= Aim of the task =
Once the line with "Instruction: Open the File menu tab" is reached, output it and every line after it, exactly, through the end of the records below. Pictures are skipped.

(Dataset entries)

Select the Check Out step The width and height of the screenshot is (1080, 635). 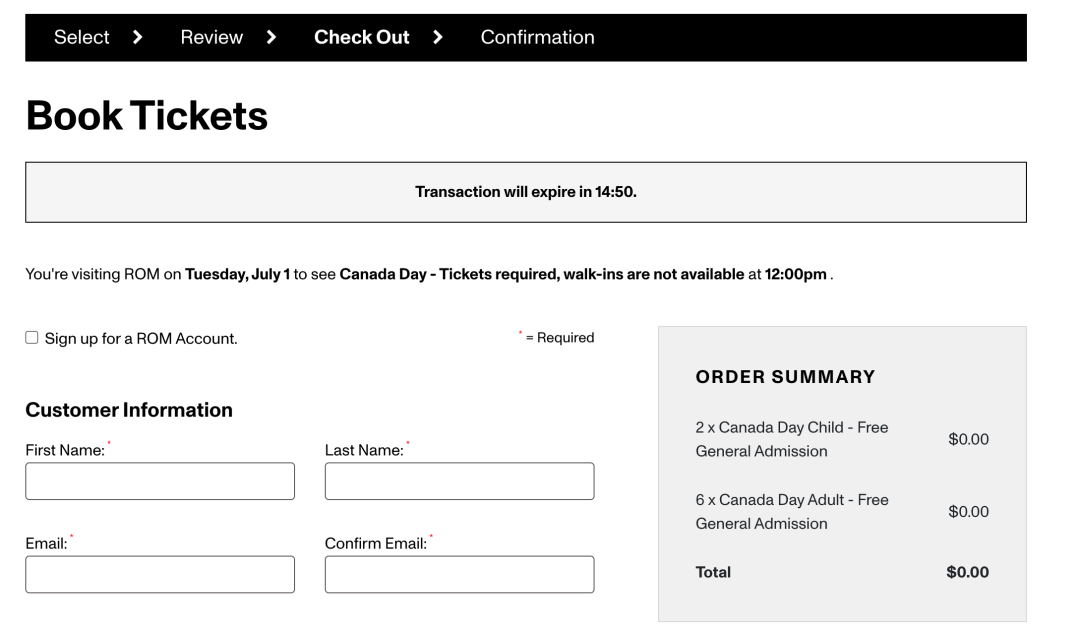point(362,37)
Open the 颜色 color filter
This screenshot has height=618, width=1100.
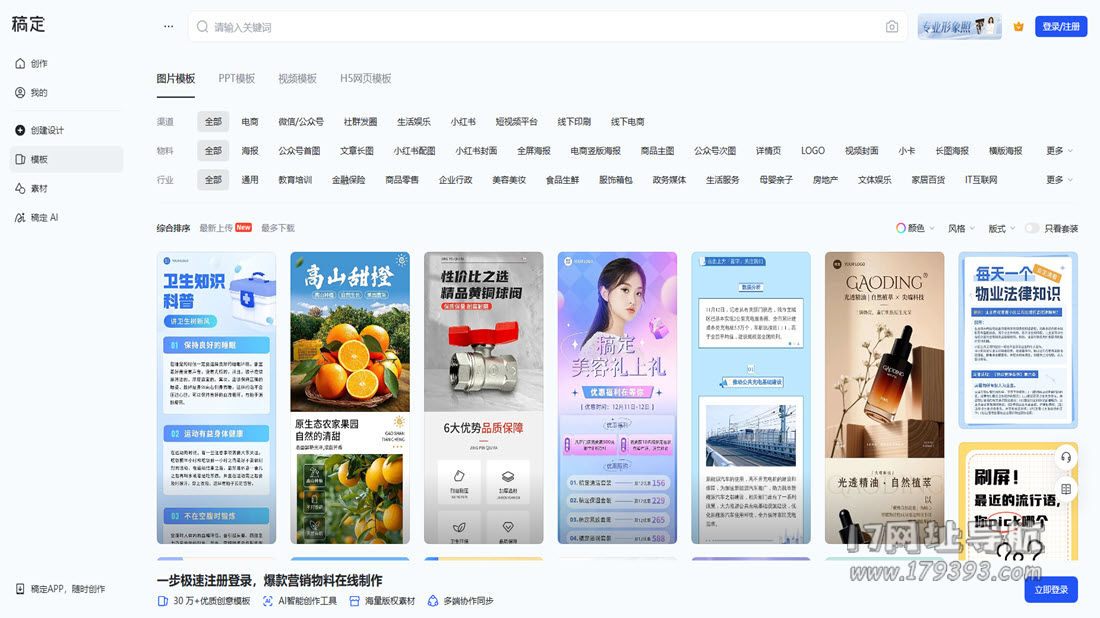(915, 229)
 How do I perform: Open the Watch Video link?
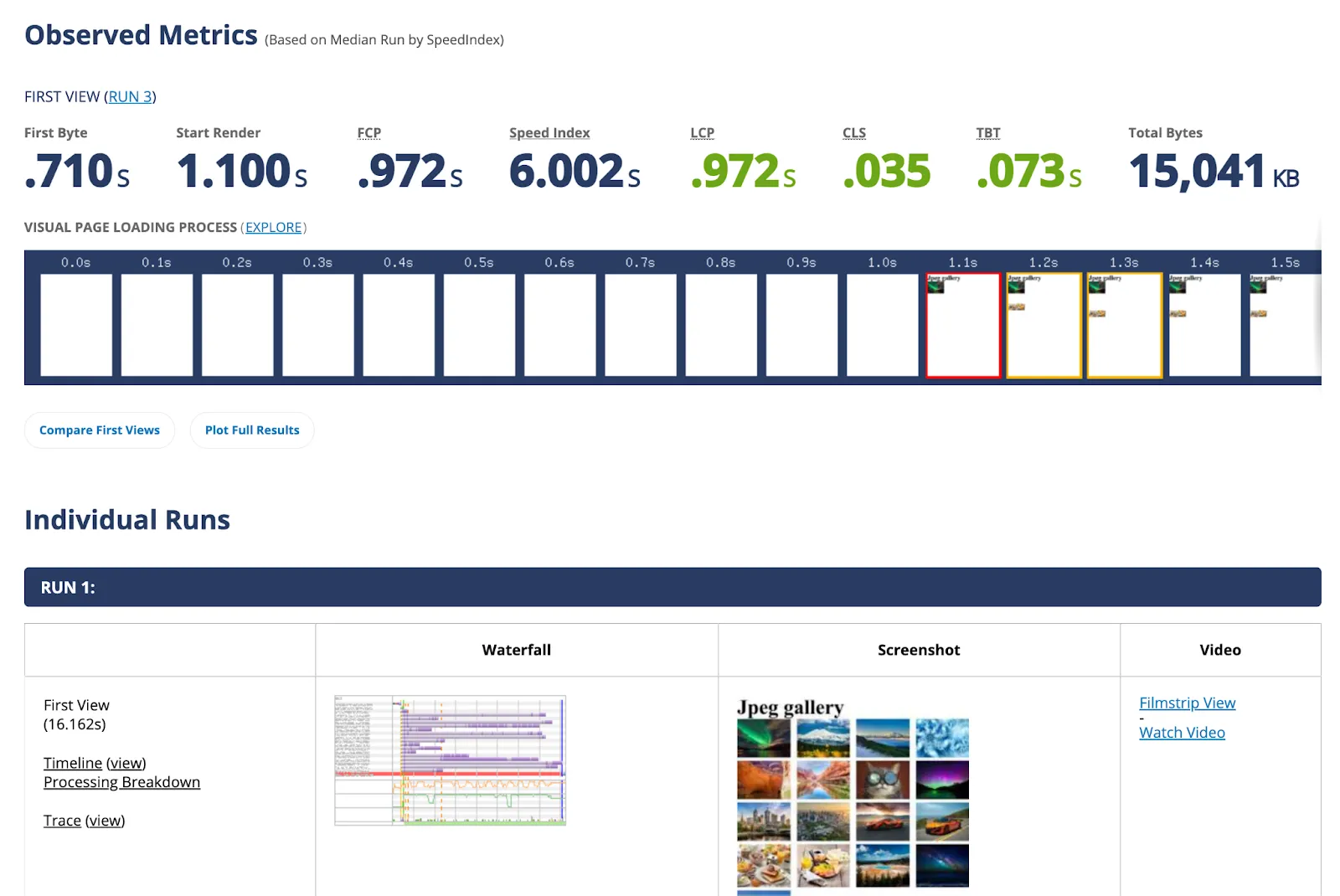click(x=1182, y=733)
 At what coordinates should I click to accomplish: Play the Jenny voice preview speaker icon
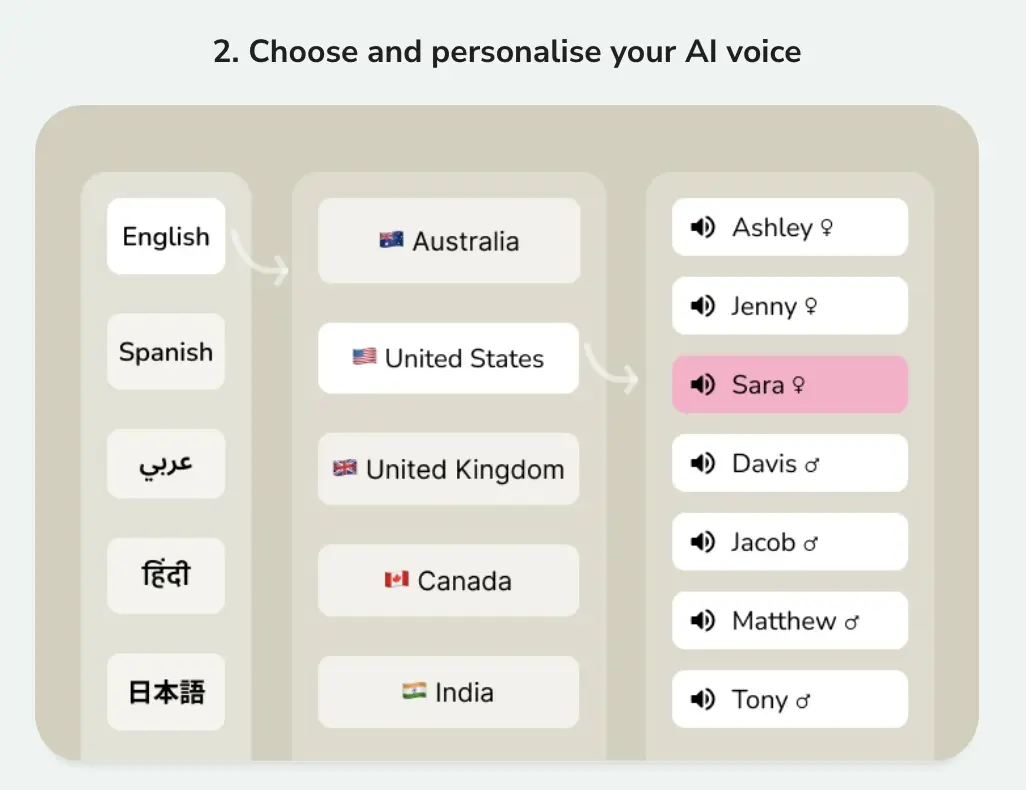[703, 306]
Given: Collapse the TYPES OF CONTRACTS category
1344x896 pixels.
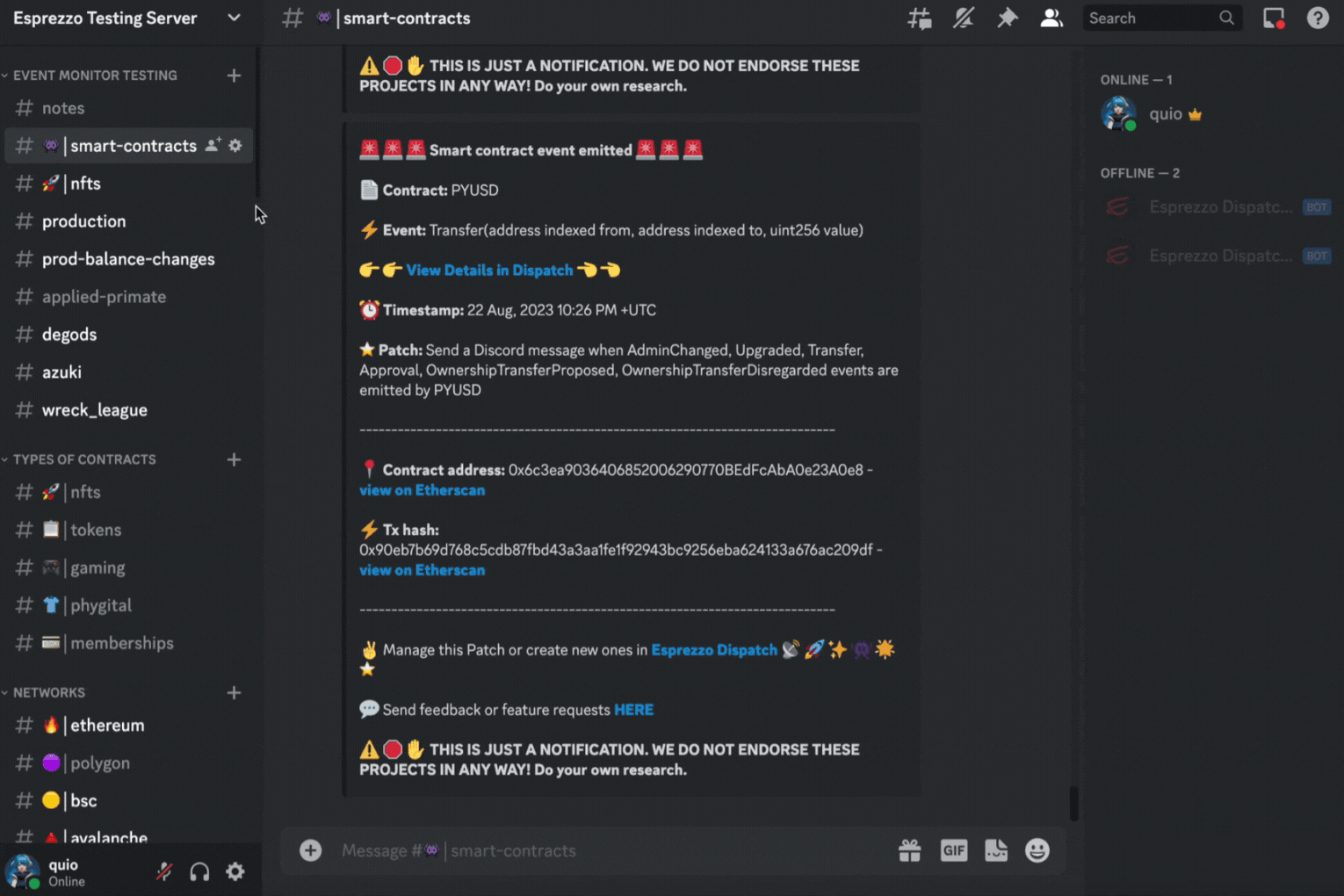Looking at the screenshot, I should 80,459.
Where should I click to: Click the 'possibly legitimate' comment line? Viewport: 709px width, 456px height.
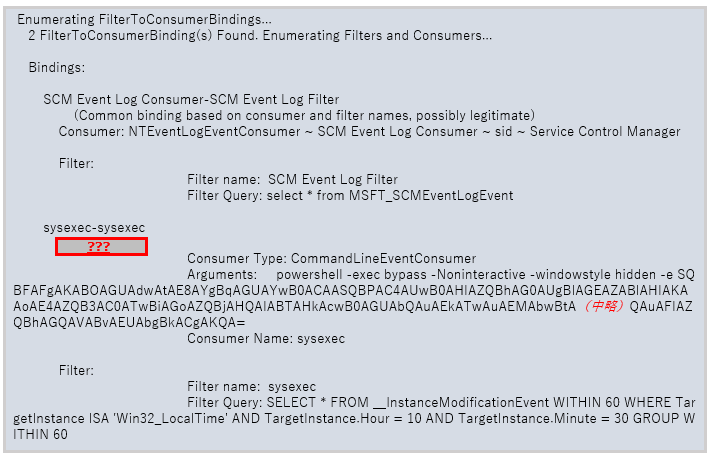304,115
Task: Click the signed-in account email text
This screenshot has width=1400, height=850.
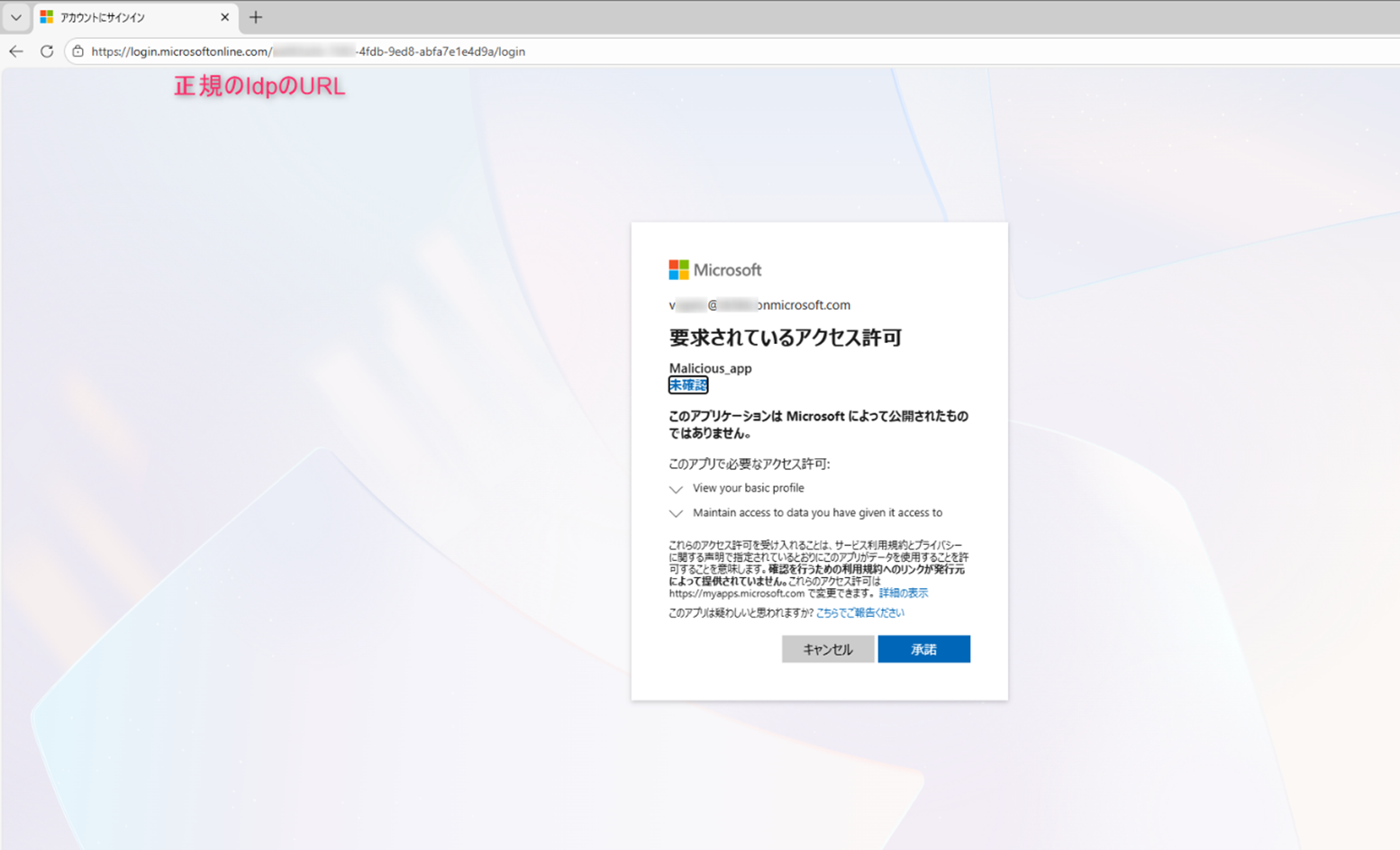Action: [x=759, y=304]
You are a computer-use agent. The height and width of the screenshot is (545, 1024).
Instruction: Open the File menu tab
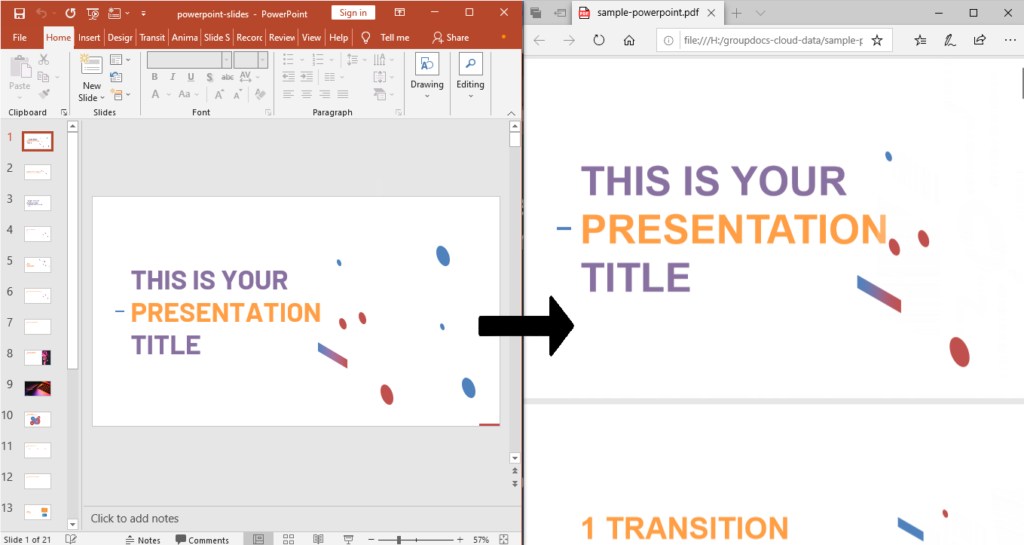(x=19, y=37)
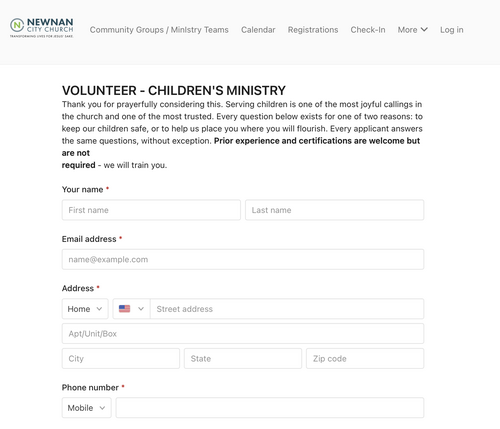This screenshot has height=429, width=500.
Task: Click the chevron next to More
Action: coord(424,29)
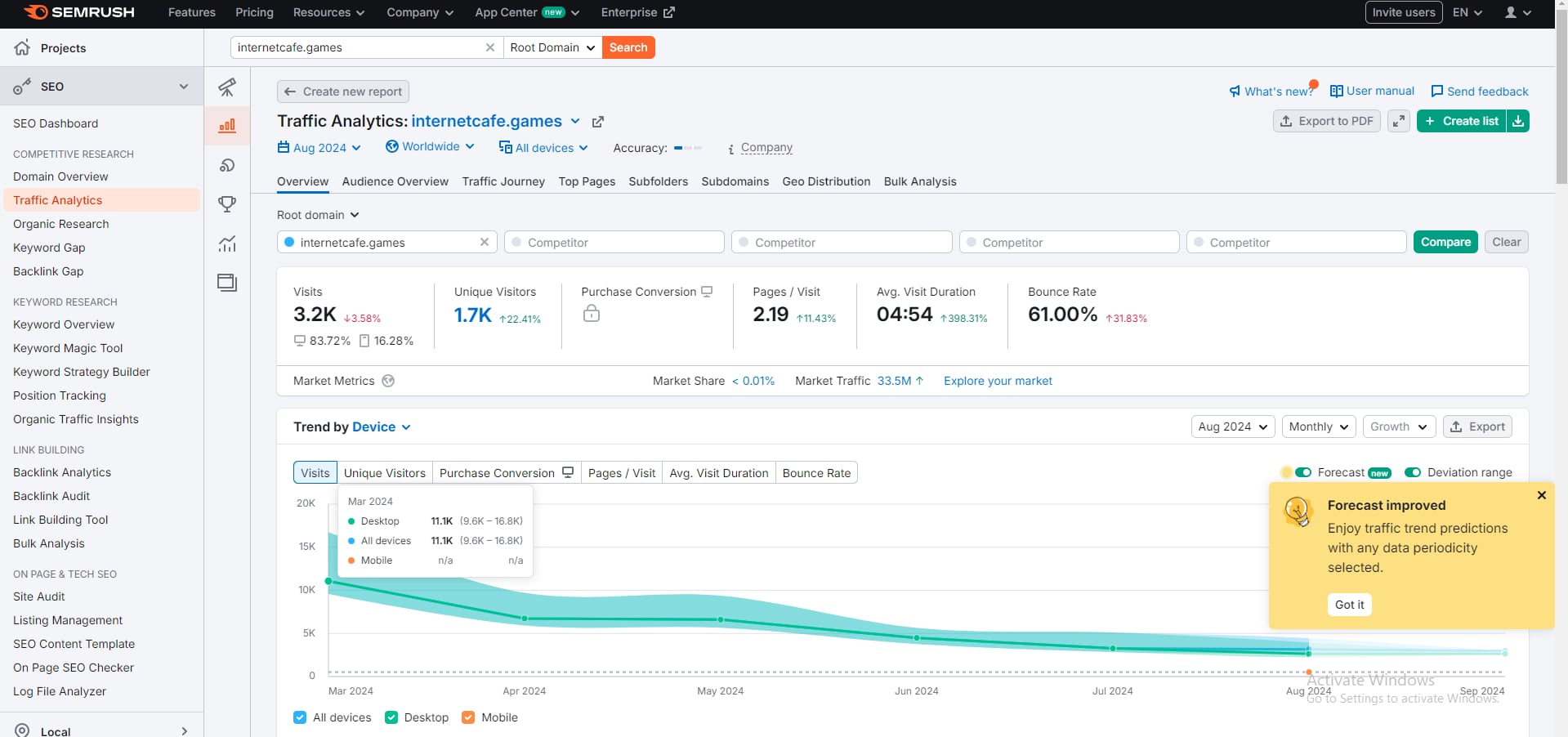Click the trophy icon in the icon sidebar
The width and height of the screenshot is (1568, 737).
tap(227, 204)
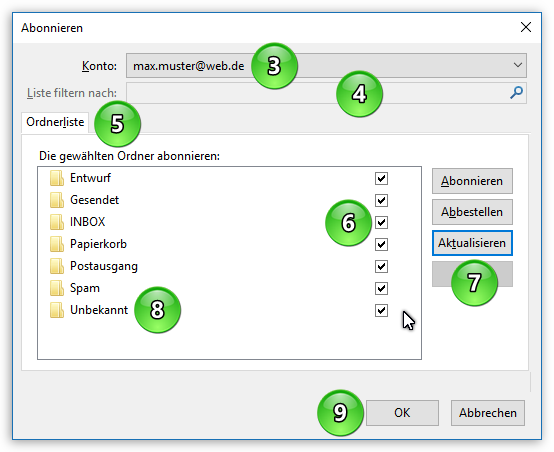This screenshot has height=452, width=554.
Task: Uncheck the Entwurf subscription checkbox
Action: (x=381, y=178)
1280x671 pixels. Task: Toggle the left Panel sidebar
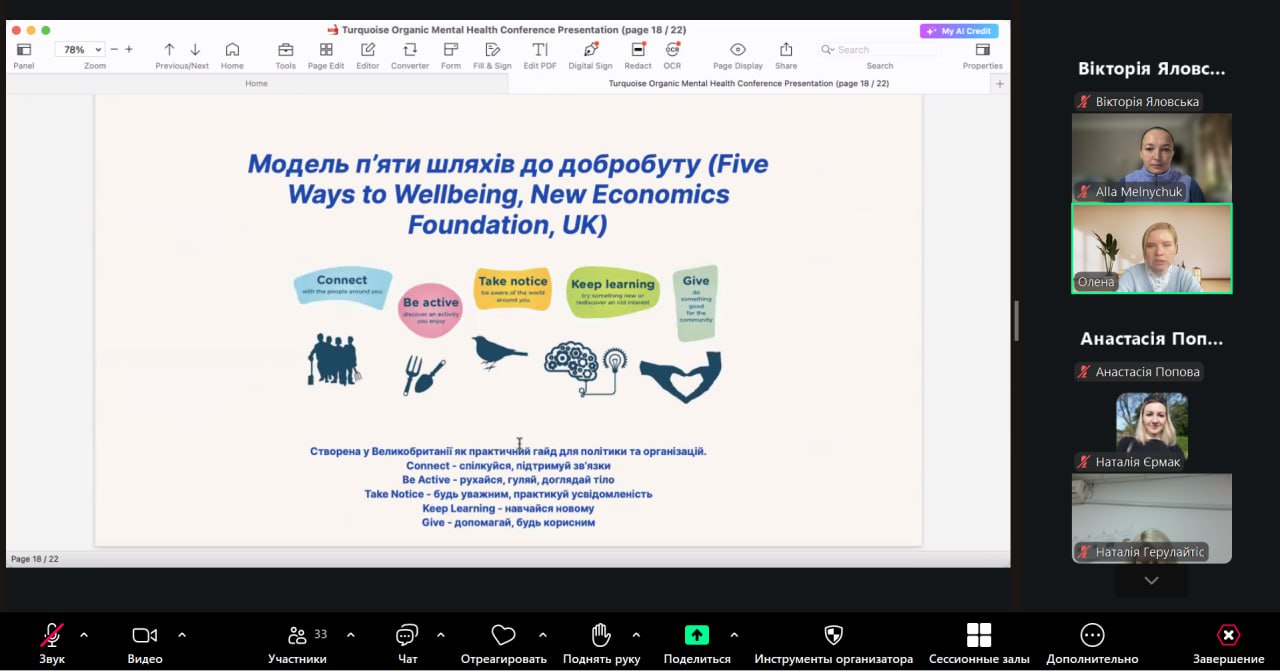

= Exercise solution =
Instruction: Open the File menu tab
(x=19, y=37)
This screenshot has height=429, width=500.
Task: Click the chevron next to More
Action: coord(424,29)
Click the trophy icon in the icon sidebar
The width and height of the screenshot is (1568, 737).
tap(227, 204)
This screenshot has height=452, width=554.
Task: Uncheck the Entwurf subscription checkbox
Action: (x=381, y=178)
1280x671 pixels. Task: Toggle the left Panel sidebar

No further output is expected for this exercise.